Benim küçüklüğümde babam beni “sarı koçum” diye severdi. Bu söylemi bir iş başardığımda söylerdi ve ben bu sözü duyabilmek için daha fazla çalışırdım. “Daha yumuş buyurmadan (emir vermeden) ağzımdan çıkar çıkmaz hemen koşar benim oğlum” derdi babam. Bu sürekli motive ederdi beni hep babam için bir şeyler yapmak isterdim. Şimdi ben de bir babayım ve babamın ne yapmak istediğini daha iyi anlıyorum.

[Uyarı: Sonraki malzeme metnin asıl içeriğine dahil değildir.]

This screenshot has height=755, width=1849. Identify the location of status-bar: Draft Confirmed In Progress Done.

Çocuk harika olduğunu, bir şeyleri başardığını ve bu başarıyı anne babasının takdir ettiğini görmek ister. Anne baba bir şey söylemese bile beden diliyle verdiği mesajı çocuk alır. Böylece çocuğun bu önemli ihtiyacı karşılanmış olur
Çocuk, özellikle altı yaşında anne babasının gözünde nasıl olduğunu fark etmek ister. Örneğin öğretmeni ile tanışmaya gittiğini düşünelim. “İşte bu benim oğlum” derken ses tonumuzla verdiğimiz kıymeti göstermemiz çocuğa değerli olduğunu hissettirecektir. Çocuk bu anı hayatı boyunca unutmayacaktır.

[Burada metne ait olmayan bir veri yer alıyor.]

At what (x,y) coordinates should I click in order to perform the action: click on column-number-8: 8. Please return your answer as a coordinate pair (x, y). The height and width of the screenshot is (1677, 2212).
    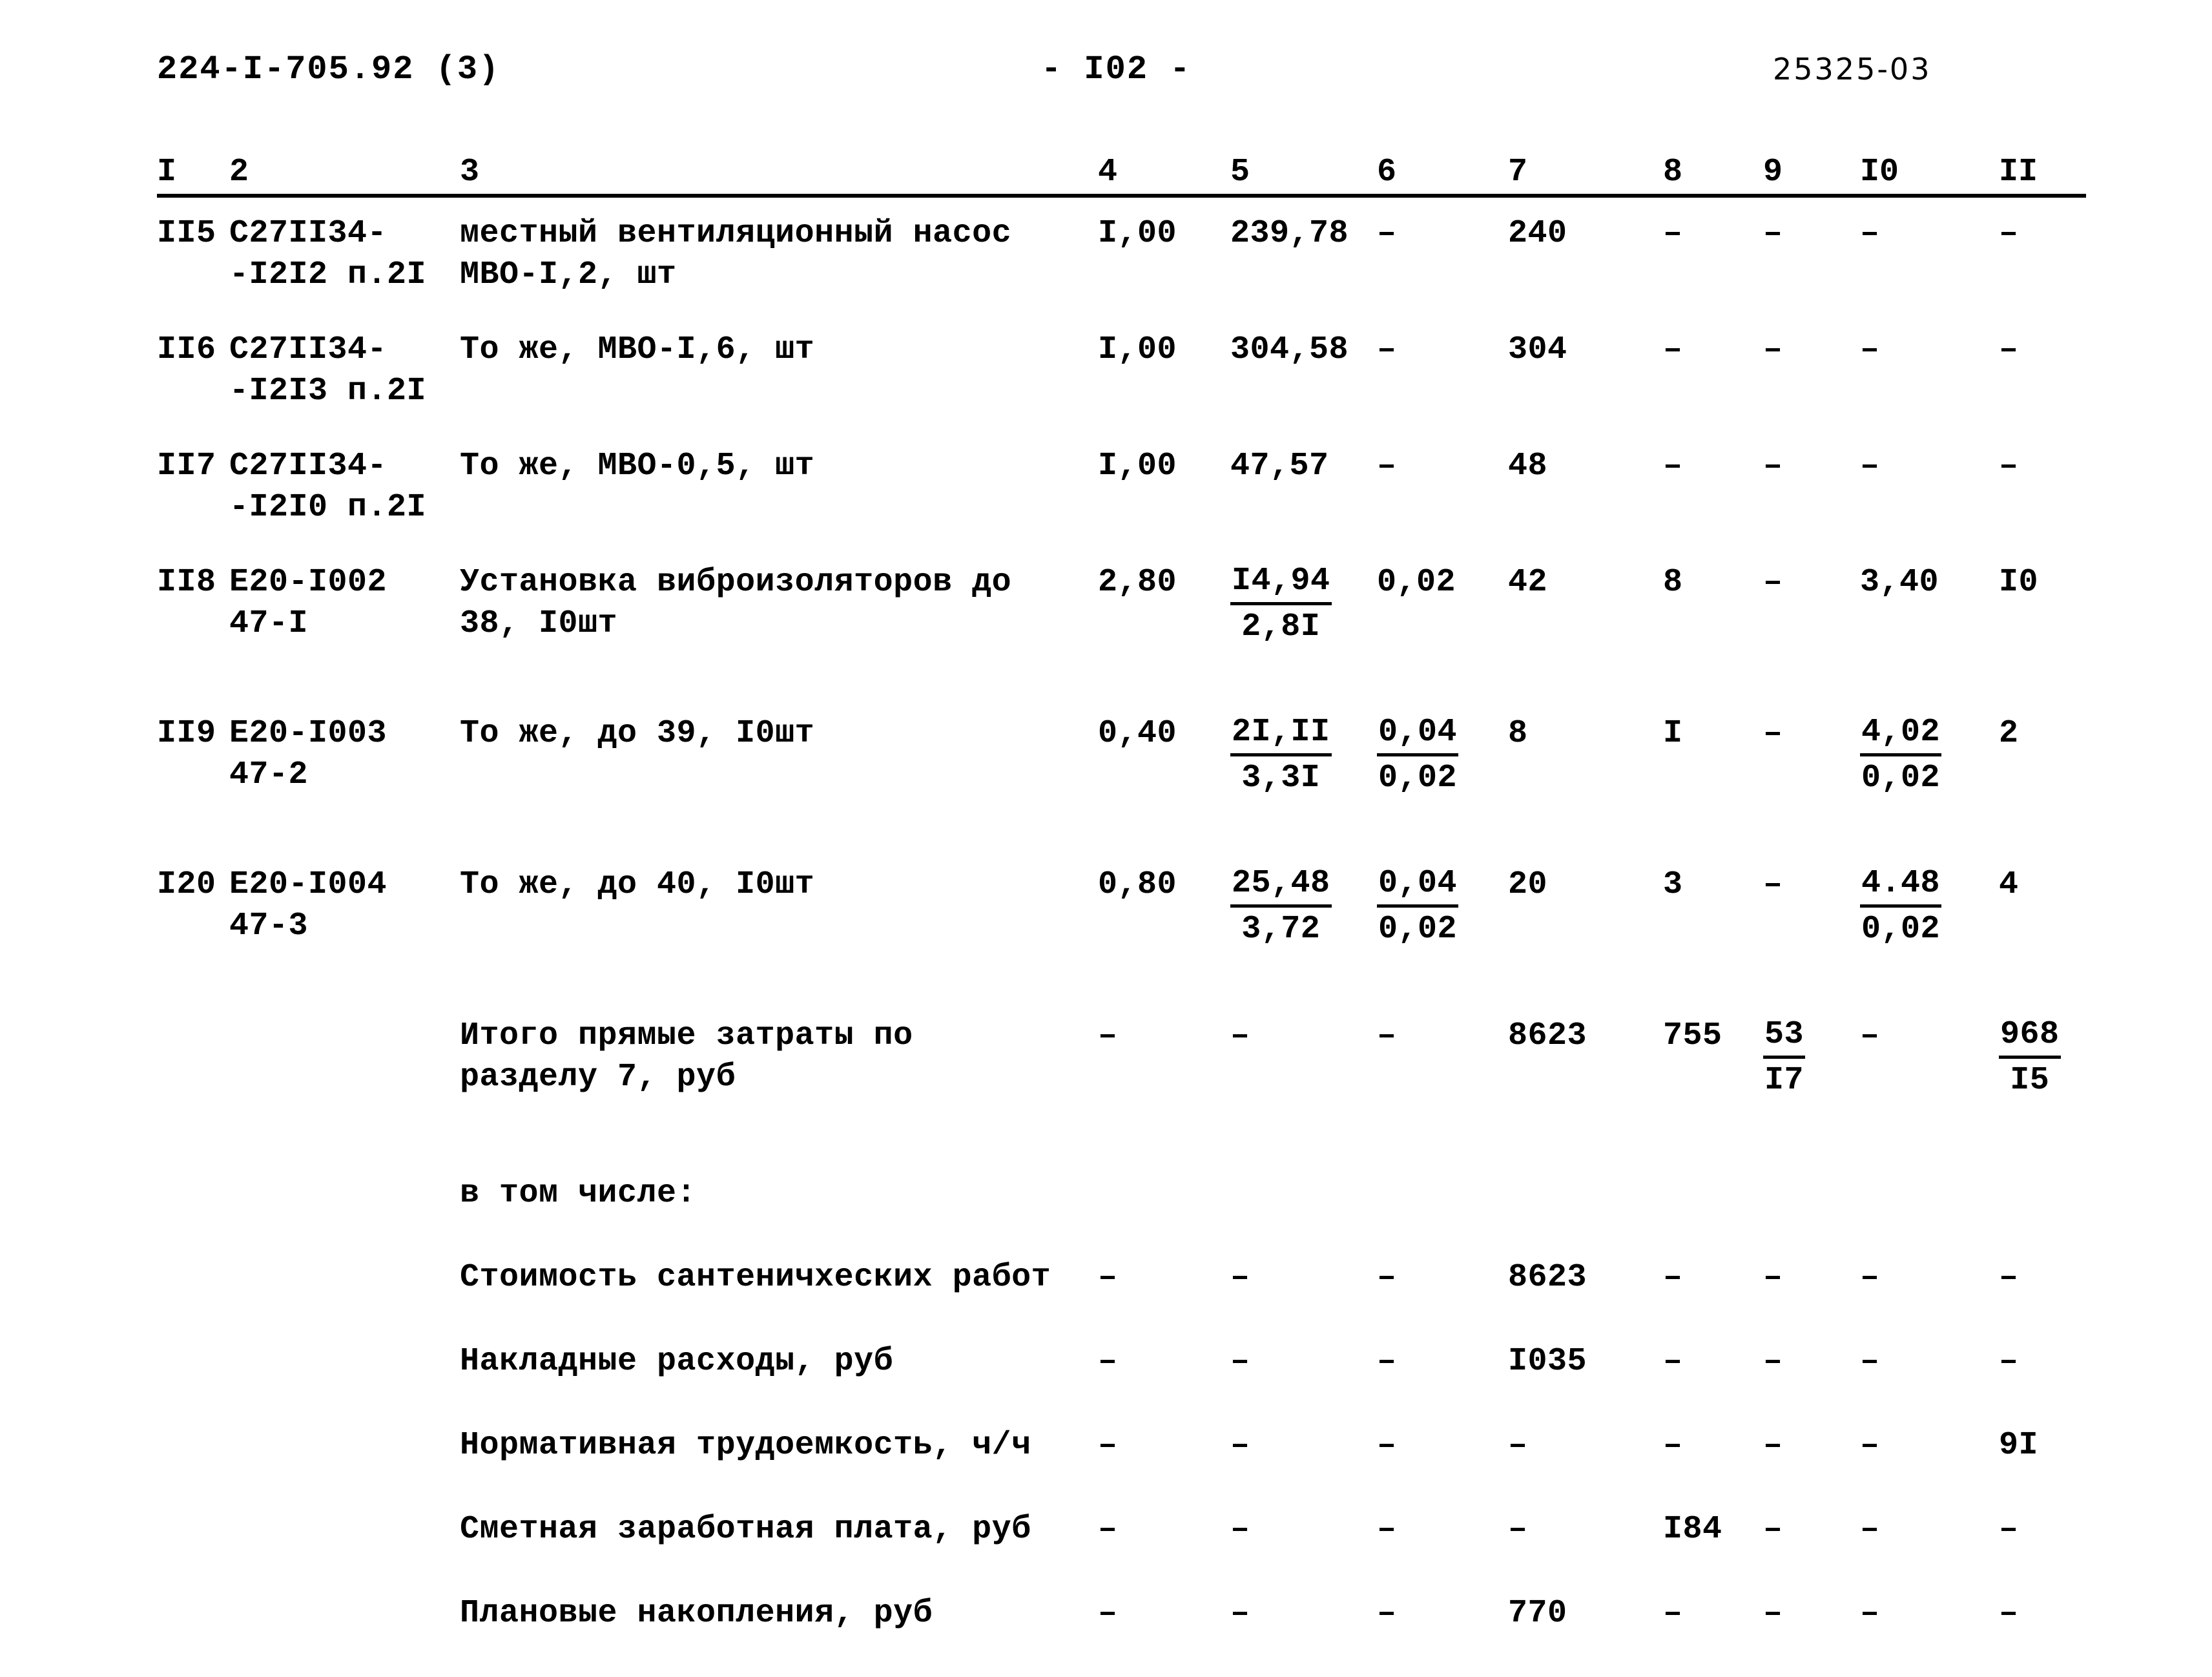
    Looking at the image, I should click on (1673, 173).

Anne babanın çocuğa göstereceği ilgi daha çocuk doğmadan başlar. Duyarlı anne babalar çocuk daha anne karnındayken ona kitap okur. Çocuğa verdikleri değer ve ilgiyi dünyaya gelmeden gösterirler. Daha çok ilgi gören çocuk daha çok çabuk serpilir ve fiziken de büyür. Erken yaşta anne babanın ilgi ve şefkat gösterdiği çocuğun öğrenme yeteneği artar. İletişim kabiliyeti gelişir, konuşmaya erken başlar. Kendini daha iyi ifade eder. Konuşma ve anlama becerileri daha hızlı geliştir.

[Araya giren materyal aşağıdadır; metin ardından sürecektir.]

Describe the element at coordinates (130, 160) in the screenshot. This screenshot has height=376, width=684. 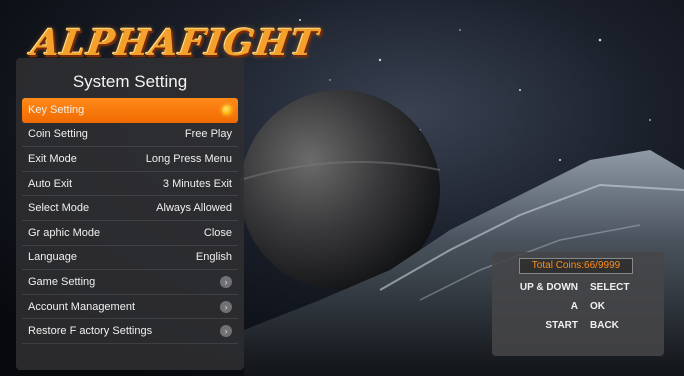
I see `menu-item-exit-mode: Exit Mode Long Press Menu` at that location.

Anne babanın şefkatini hisseden çocuk daha sakin bir kişiliğe sahip olur. Anne babadaki şefkat çocuğa yansır. Okul arkadaşlarına karşı uyumlu ve şefkatli davranır. Bir arkadaşı yere düştüğünü ilk o koşar. Yine anne babadan ilgi sevgi şefkat gören çocuk vicdan olur. İsteyerek kimsenin kalbini kırmaz, kimse zarar veremez. Vicdan ise, çocukta anne babası tarafından kazandırılır.
Anne baba çocuğa şefkati, ona müşfik ve yumuşak davranarak öğretir. Çocuk bir hata yaptığında anne baba onu affeder ve hemen cezalandırma yoluna gitmez. Çocuk bu örnekte affetmeyi öğrenmiş olur. Hem sorumluk alır hem de bir daha o hatayı yapmamaya çalışır.
“Şefkat” der Ofer; ruhun tek ilacıdır. Dünyanın şefkatli insanlar tarafından yönetilmesi daha iyi olacaktır”.